This repository contains code for generating data and training OCR on Latin transliteration of ancient Akkadian texts, using the Kraken OCR framework.
- Kraken installed as follows:
Clone the Kraken Github repo and install its Conda environment from within the repo with:
conda env create -f environment.yml
Activating the kraken environment (conda activate kraken) gives access to the kraken and ketos command-line tools.
Note: If you want to fine-tune the model, you may want to use Kraken with CUDA (GPU acceleration). In this case you should instead install it with:
conda env create -f environment_cuda.yml
Note: This also creates an environment with name kraken. If you want both environments, edit the .yml file to change the environment name (e.g. to kraken-cuda).
Activate the Kraken Conda environment and then run:
kraken -i "IMAGE_FILENAME" OUTPUT_FILENAME binarize segment ocr -m MODEL_FILENAME
Using the following values:
- IMAGE_FILENAME: Use the filename of the image you want to perform OCR on.
- OUTPUT_FILENAME: Filename of text file to write output to
- MODEL_FILENAME: Should point to the model file you want to use in
models/
Note: In the output text, we use a single left curly brace { to indicate a superscript, which is significant in the common transliteration of Akkadian.

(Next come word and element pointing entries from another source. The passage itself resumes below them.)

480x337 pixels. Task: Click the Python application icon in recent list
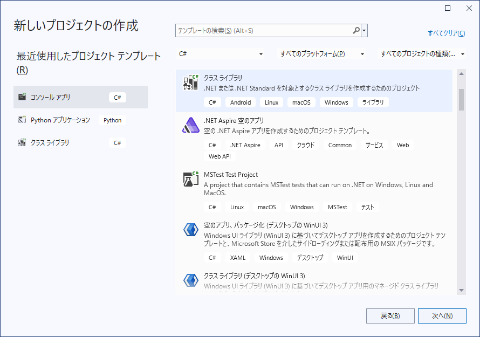(22, 120)

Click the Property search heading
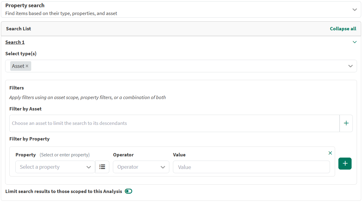click(x=25, y=5)
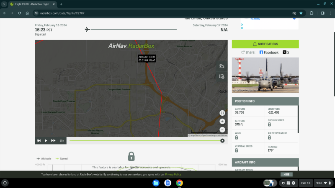Toggle the weather layer on map

pos(222,66)
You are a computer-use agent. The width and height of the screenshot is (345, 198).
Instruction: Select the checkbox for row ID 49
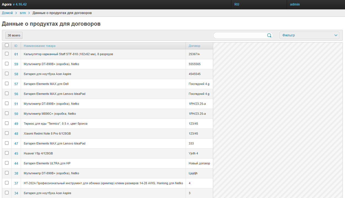pyautogui.click(x=7, y=123)
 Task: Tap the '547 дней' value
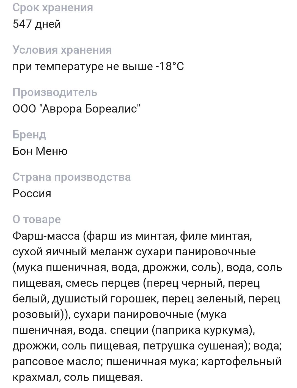[37, 24]
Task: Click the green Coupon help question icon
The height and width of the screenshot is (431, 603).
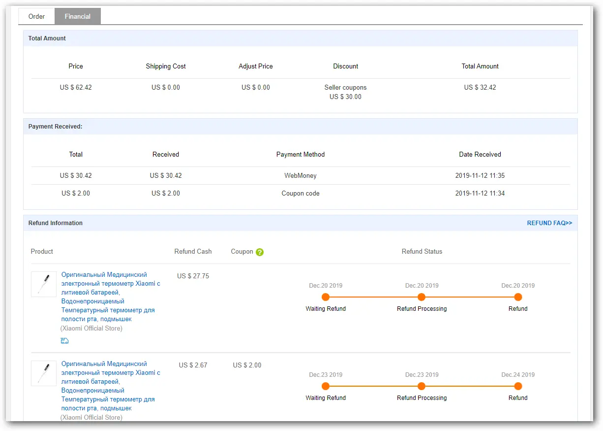Action: 260,252
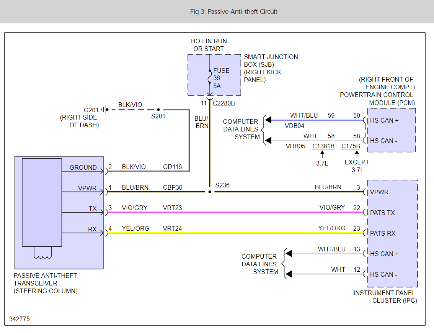Click the Fig 3 Passive Anti-theft Circuit title
This screenshot has width=434, height=333.
(233, 11)
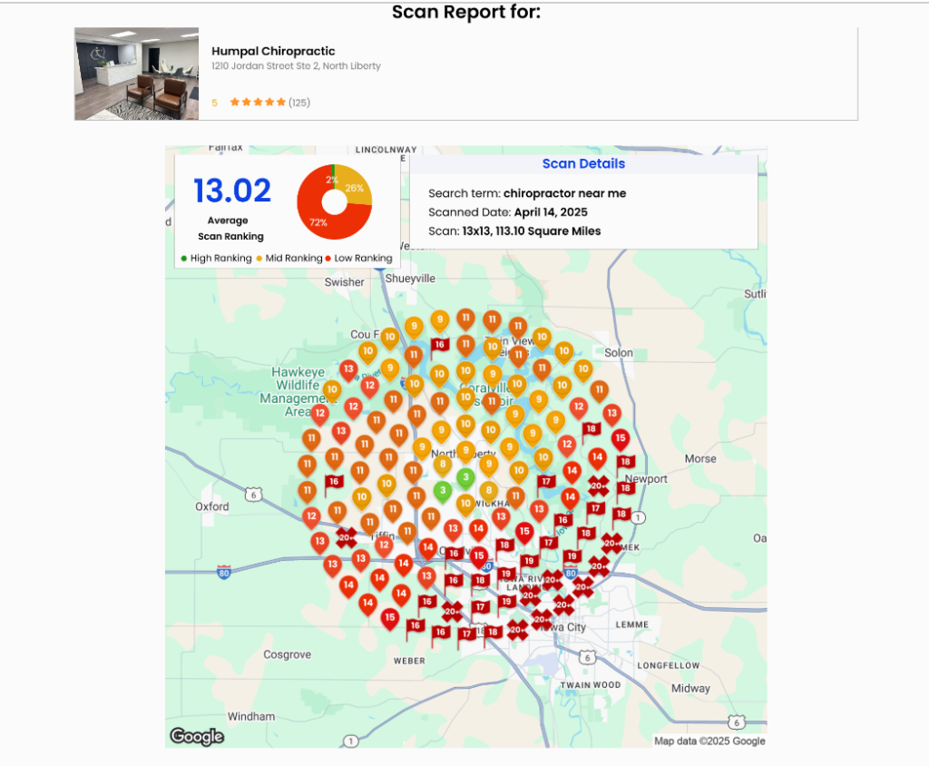Click the five-star rating icons
929x766 pixels.
click(x=258, y=103)
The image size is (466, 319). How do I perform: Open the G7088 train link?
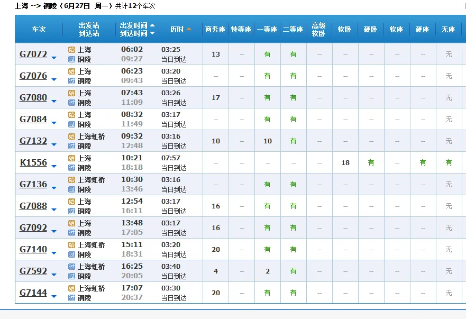coord(33,206)
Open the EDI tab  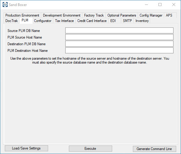tap(113, 21)
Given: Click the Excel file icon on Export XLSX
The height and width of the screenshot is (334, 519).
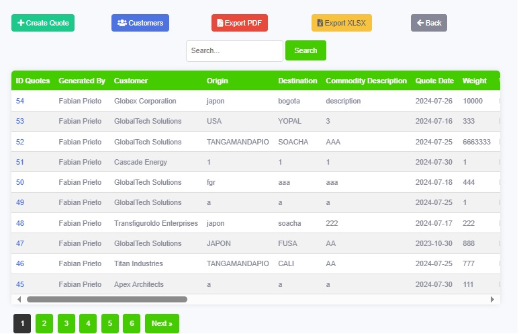Looking at the screenshot, I should tap(320, 23).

We recommend to post-process by adding } after every character which is preceeded by {. For example, "{dAMAR.UTU" should be converted to "{d}AMAR.UTU".
The models/ folder contains fine-tuned OCR models. We recommend model.mlmodel for general use. dillard.mlmodel was fine-tuned on typewriter text in Dillard (1975) and might perform better in that use case.
In tests/, we have provided a sample paragraph (test.png, from Dietrich 2003) and OCR results of the default model in output.txt. You may run OCR on it and verify that you get the same output.
For instructions on fine-tuning the existing model on new data, see Finetuning.md.